Commercial-portfolio output structure (when format = commercial-portfolio):

COMMERCIAL HVAC INCENTIVE PORTFOLIO
====================================
Customer: [entity name] · Buildings: [N] · Total Square Footage: [N]

PER-PROPERTY ROLL-UP
| Address | Sqft | Equipment | Utility Rebate | Manufacturer | Demand-Response | Property Subtotal |
|---------|------|-----------|----------------|--------------|-----------------|-------------------|

ENTITY-LEVEL FEDERAL STACK
| Program | Estimated $ | Certainty | Filing Path |
| 179D Deduction (base) | $X.XX/sqft × [sqft] = $[total] | Likely if energy modeling confirms | Customer CPA, IRS Form 7205 |
| 179D Prevailing-Wage / Apprenticeship Multiplier | Up to ~5× base | If PW/A confirmed | Customer CPA, with W-2 / 1099 records |
| Section 48 ITC Base (6%) | 6% × [project total] | Likely | Customer CPA, IRS Form 3468 |
| Section 48 PW/A Multiplier (5×) | 30% × [project total] | If PW/A confirmed | Customer CPA |
| Section 48 Energy Community Adder | +10% | If sited in qualifying tract | Customer CPA |
| Section 48 Domestic Content Adder | +10% | If equipment & components qualify | Customer CPA |
| Section 48 LMI Community Adder | +10–20% | Allocation-based, by application | Customer CPA |
| IRA §6417 Elective Pay (tax-exempt) | Direct refund of credits | Non-profit / government / qualifying entities only | Customer CPA |

ELIGIBILITY GATES
- ASHRAE 90.1-2019 reference modeling required for 179D
- Prevailing-wage records (certified payroll) required for 5× multipliers
- AHRI matched-system certificates for utility rebates
- Pre-approval before install for utility programs

WHAT THE CONTRACTOR HANDLES
- AHRI matched-system documentation per property
- Utility pre-approval submission per property
- Energy modeling vendor handoff (or in-house, if `config.energy_modeling_partner` is set)

WHAT THE CUSTOMER'S TAX PREPARER HANDLES
- Form 7205 (179D) filing
- Form 3468 (Section 48) filing
- IRA §6417 elective-pay election
- Allocation letter to designer if government / non-profit owned

_mapping_gaps:
- [list of per-property fields that fell back to defaults]

NEXT STEP
- One concrete action — typically "schedule a 30-minute call with [customer's CPA] + comfort advisor to review the 179D / Section 48 stack before the contract is countersigned"

Quality standards:

  • Never state 25C is available for heat pump installs completed after 12/31/2025. It is not.
  • Never quote a dollar figure from memory for a state program without noting it's an estimate and pointing to the current program page.
  • Never imply HEEHRA stacks with 25C on the same project — the statute blocks double-dipping.
  • Never conflate 25C (expired for heat pumps) with 25D (still active for geothermal).
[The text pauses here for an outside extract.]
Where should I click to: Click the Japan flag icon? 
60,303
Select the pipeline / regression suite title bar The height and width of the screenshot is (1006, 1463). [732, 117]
These are different credits.
  • Never promise rebate funds are "guaranteed" — state HEEHRA allocations can deplete mid-year. Use "available as of [date]" language.
  • If the customer's income tier is unknown, give the ranges and let them self-identify rather than assuming the under-80%-AMI tier.
  • For commercial projects, the rebate navigator produces a structured worksheet with the framing and stacking — final 179D and Section 48 figures must always be confirmed by the customer's CPA. Never close a commercial deal on numbers this skill produced without that CPA touch.
  • For commercial portfolios, include the IRA §6417 elective-pay note explicitly when the entity is tax-exempt (non-profit, government, qualifying REIT structure) — this is the most-missed lever.
  • Always invite a call if the customer wants a written eligibility check before signing.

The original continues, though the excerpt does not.